Campaign contributions in a cup

  This is brilliant. And to think it came from the folks who made the mess in the first place.
  The mess is the buying of our government. I can't believe that Republicans in Texas and Florida have come up with the solution.
   That solution: urine samples.
   This may take some explaining, because what these politicians really want is for subhuman recipients of food stamps to aim at a Dixie Cup.
   The brilliance of this idea was contained in a commentary in the Austin American-Statesman from Republican Arlene Wohlgemuth, former Texas state representative, who wrote, "Requiring people who receive taxpayer-funded welfare benefits to be drug-free" will guide them on the straight and narrow path.
    Good idea, said a reader of this column, who imagines that other recipients of welfare — corporate welfare — could use said guidance.
    "How about the state drug-test the officers and directors of the corporations that receive public largesse like the Texas Enterprise Fund and the Major Events Trust Fund?"
    I second the motion. Surely people like Wohlgemuth would embrace this for the same reasons why they want to flag welfare mothers' bodily fluids.
    And that — testing corporate welfare recipients — takes us to how we bring an end to the pernicious matter of corporations buying government.
    For you see, when government subsidizes big business, so do the businesses subsidize people in government. Texans for Public Justice recently found that nearly half the companies awarded $439 million in Texas economic-development funds gave almost $7 million to Gov. Rick Perry's campaign or the Republican Governors Association.
     Nice arrangement. Taxpayers pay corporations, which pay the governor to keep his job secure.
     OK, you may not see this as nice. You might see it as simple graft. You'd like to see it stopped. Here's how we do it: urine samples.
     Remember Newton's third law of political physics:
     "For every action in the political sphere, such as a campaign gift or obsequious perk, is an equal reaction, such as the kissing of a contributor's ring finger (or other extremity), followed necessarily by outright taxpayer subsidies."
     Knowing this to be a law, we can finally end the problem.
     In addition to requiring drug tests of industrial welfare queens who get something from government, we require a drug test from everyone who donates to a politician expecting something. Every time. And we require a drug test for every lawmaker who receives these gifts. Every time.
      This is going to work.
      Understand, great endeavors begin with small steps. In Florida, testing of welfare recipients detected drugs in only 2.6 percent of them. Hey, it's all dollars and humiliation well spent, say Sunshine State policy makers.
     Texas knows where they're coming from. Though it has cut back on virtually every other school endeavor, it has spent millions testing prep athletes for steroids. It has caught almost enough violators to field a six-man team.
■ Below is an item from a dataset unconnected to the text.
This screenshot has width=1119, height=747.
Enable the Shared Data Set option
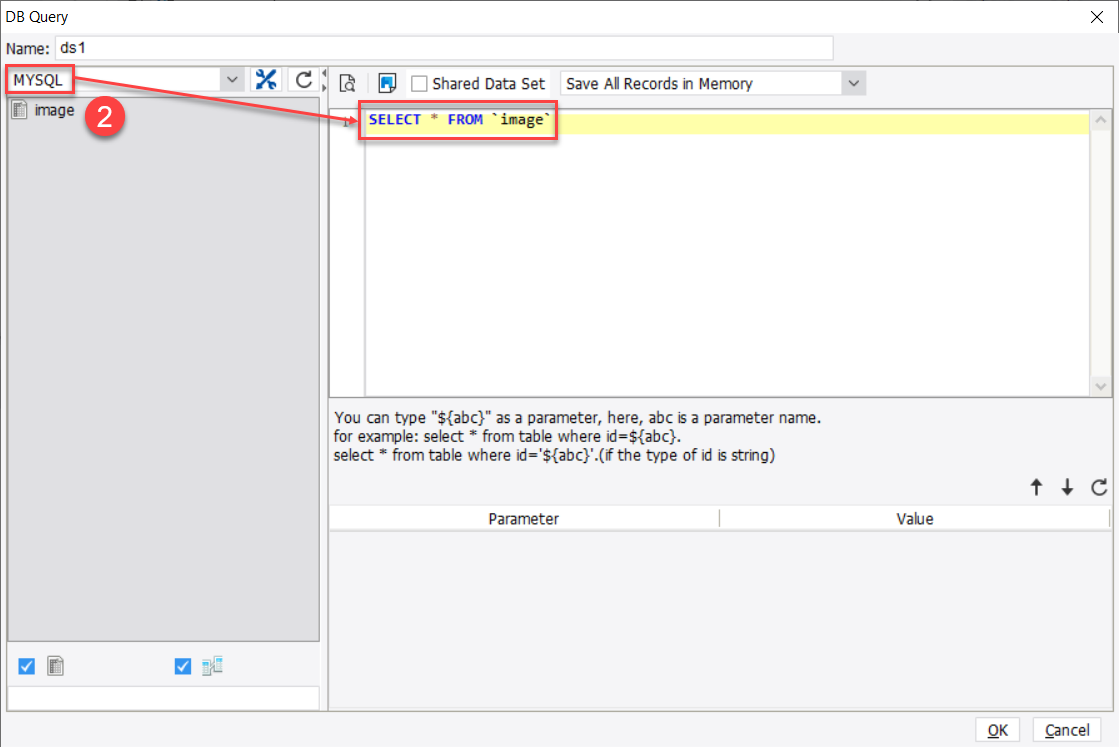[x=420, y=84]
     Texas loves tests, whether they be in a cup or in the oppressively standardized minds of Pearson Education Inc. (another big political contributor).
     Some will say that testing Pearson corporate officers for drugs is counterproductive, since they always show up for work, and you can't say the same always about recipients of Temporary Assistance for Needy Families.
     All we are saying is, give drug testing a chance — to prove its worth on the political corruption front.
    A donor will think twice if when buying a politician he has to spill evidence of what was fueling his system the night before. The same for a politician who accepts his gifts. And anyway, as Wohlgemuth appeals, don't we want our elected officials and their lobbying benefactors showing up sober for work every time the gavel sounds?
     She observes that the Texas Motor Transportation Association supports drug tests for drivers.
     "If you want to get a job driving trucks in Texas, you can. But you have to pass a drug test first," she wrote.
     My thoughts exactly. That's why we must start drug-testing political donors and those who accept their gifts.
     We don't want elected officials driving our government under the influence.